Je trouve regrettable que toutes les administrations ne veuillent pas forcément publier leurs données par défaut. Que les données non personnelles soient publiées en open data de manière libre et gratuite, à des fins de transparence, pour que les citoyens puissent les réutiliser et les analyser devrait vraiment être un paradigme dans toutes les organisations d'État, des ministères, des administrations.
Vous avez évoqué le changement de méthodologie Omicron. Deux méthodes permettent de suivre l'évolution des variants de cette épidémie.
La première est le séquençage, qui permet de connaître précisément le génotype des virus, donc de savoir précisément à quel variant on a affaire pour chaque cas positif. Le problème du séquençage est qu'il est long - il prend plusieurs jours, voire une à deux semaines -, et coûteux. En proportion, on n'en fait pas beaucoup : en France, seuls 1 % des tests positifs sont séquencés.
Depuis un peu plus d'un an et demi, Santé publique France réalise un criblage ; la direction générale de la santé (DGS) a aussi demandé à le faire. Celui-ci permet de viser certaines cibles précises, donc certaines mutations. Il ne permet pas de connaître précisément le variant auquel on a affaire ; il ne permet qu'une suspicion très forte. Le criblage est fait de manière beaucoup plus systématique : sur 100 cas positifs, plusieurs dizaines sont criblées, ce qui permet de suivre relativement précisément le développement de certains variants.

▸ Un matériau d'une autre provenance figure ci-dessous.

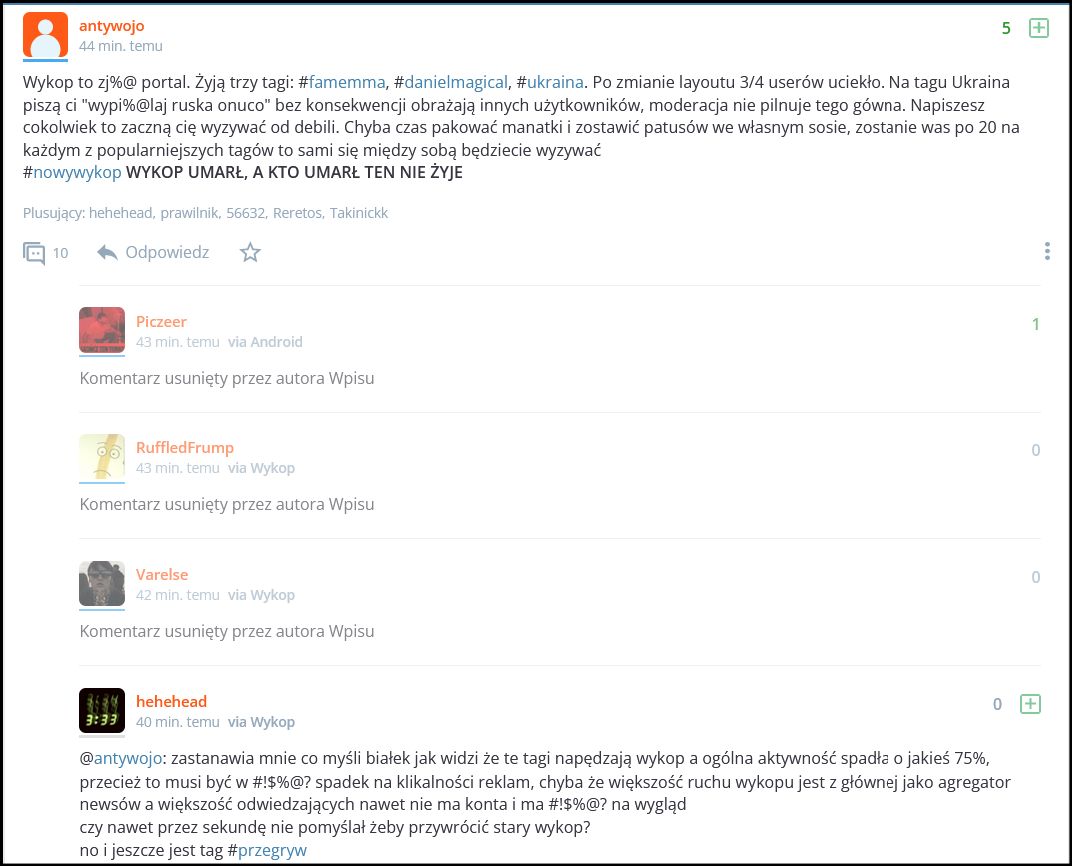The image size is (1072, 866).
Task: Open RuffledFrump's cartoon avatar
Action: coord(102,458)
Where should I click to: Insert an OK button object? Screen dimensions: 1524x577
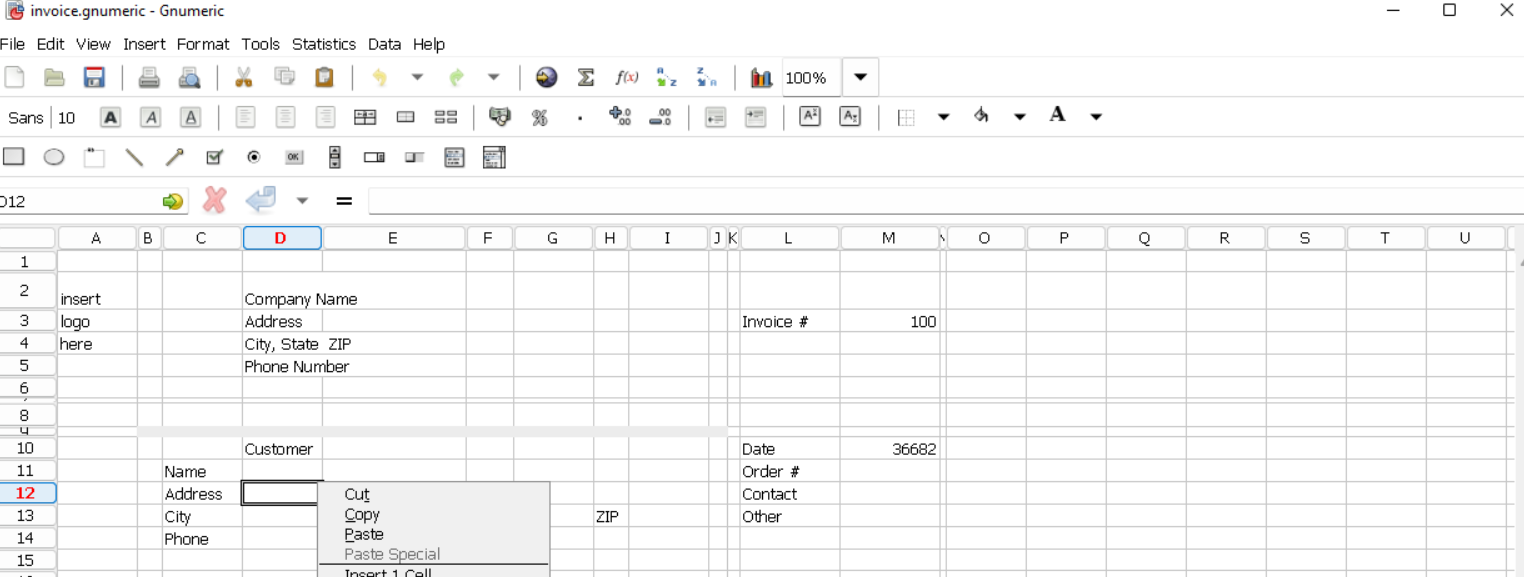pos(294,157)
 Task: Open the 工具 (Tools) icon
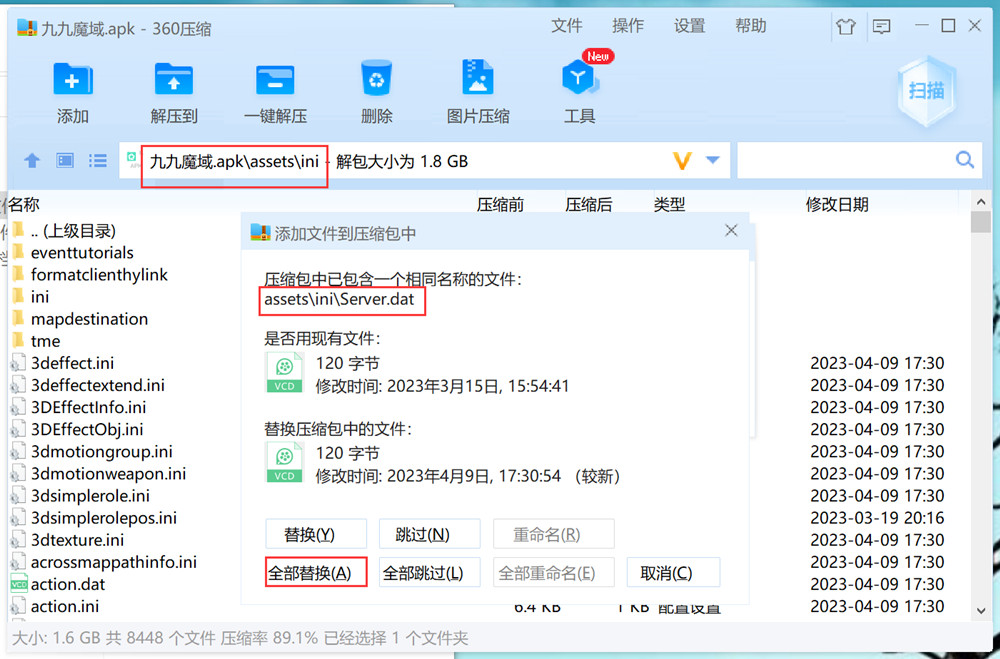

Via le criblage, on suivait une mutation appelée L452R, ce qui permettait un suivi relativement précis d'Omicron. Or la DGS a décidé de changer de système de criblage, de manière à détecter plus précisément Omicron, avec plusieurs cibles. La conséquence a été un arrêt du suivi d'Omicron à un moment critique, à la fin du mois de décembre, alors que ce variant était en train de se développer. Cette situation a peut-être été liée à un manque de fluidité entre la DGS et Santé publique France. En tout état de cause, je sais que Santé publique France a travaillé très dur à la fin du mois de décembre, entre les fêtes de fin d'année, pour appliquer la nouvelle méthode le plus rapidement possible.
De quelles données manquons-nous ? Nous effectuons en permanence des nouvelles demandes de données, mais la situation évolue extrêmement vite, ce qui est source de complexité. À certaines périodes, nous avons besoin de données extrêmement rapidement, comme, par exemple, pour le suivi d'Omicron.
Les données qui m'ont le plus intéressé ces dernières semaines sont celles de l'éducation nationale : nombre de classes et d'écoles fermées, de cas positifs chez le personnel et les élèves... Or ces données sont parcellaires. Elles sont publiées de manière partielle et sont mises à jour de façon relativement peu fréquente.